> **BRIEF A**
Decide whether each statement agrees with the passage on Charlotte's multifamily rents. Answer yes or no, quoting the words of the text that decide it. (i) Charlotte's trailing three-month rent growth through November beat the national rate. (ii) Charlotte ranked first among U.S. metros for year-over-year rent growth. (iii) Charlotte's average rent was higher than the U.S. figure.
> **BRIEF B**
Continue the passage on Charlotte's multifamily rents from the point where it ends.

> **DOCUMENT PASSAGE**
= = = = = = =
Charlotte’s economic recovery is in full swing, fueled by its concentration of young, highly educated people, a business-friendly environment and an affordable lifestyle. Multifamily rents grew by 1.2 percent on a trailing three-month (T3) basis through November, surpassing the national rate by 20 basis points. On a year-over-year basis, rents increased by 17.6 percent, granting Charlotte the last spot in the top 10 U.S. metros for rent growth. Despite substantial gains, the average rate stood $126 below the $1,590 U.S. figure, which added to the market’s overall appeal.
= = = = = = =
> **DATASET EXTRACT**
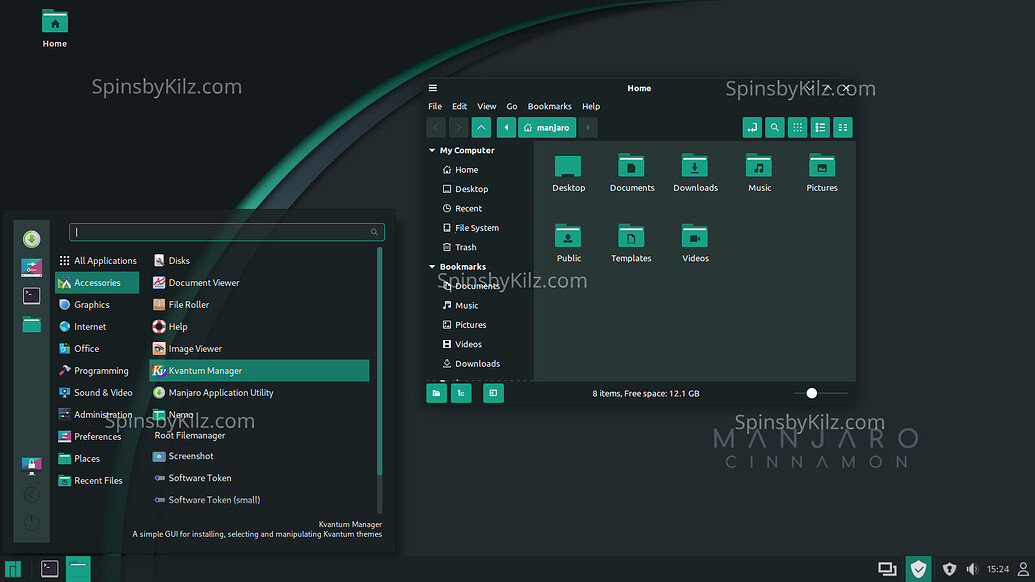This screenshot has height=582, width=1035.
Task: Open the Go menu
Action: 511,106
= = = = = = =
> **ANSWER AREA A**
(i) Yes: "surpassing the national rate by 20 basis points"
(ii) No: "granting Charlotte the last spot in the top 10 U.S. metros for rent growth"
(iii) No: "the average rate stood $126 below the $1,590 U.S. figure"

> **ANSWER AREA B**
Unemployment improved to 3.6 percent in October, according to preliminary data from the Bureau of Labor Statistics, outperforming the 4.1 percent North Carolina rate. Charlotte added 40,600 jobs in the 12 months ending in September, for a 5.9 percent year-over-year improvement. Leisure and hospitality added the most positions (13,700 jobs), followed by professional and business services (13,200). The Queen City is steadily making its mark in fintech, as well. Fortune 500 investor services company Moody’s announced it would expand this year to a South End office space that will house 500 employees.
Developers brought 9,617 units online in 2021 through November, with year-end deliveries expected to exceed 2016’s cycle high of 9,785 units. Meanwhile, investment volume surpassed $3.2 billion, and the per-unit price topped 200,000 for the first time ever.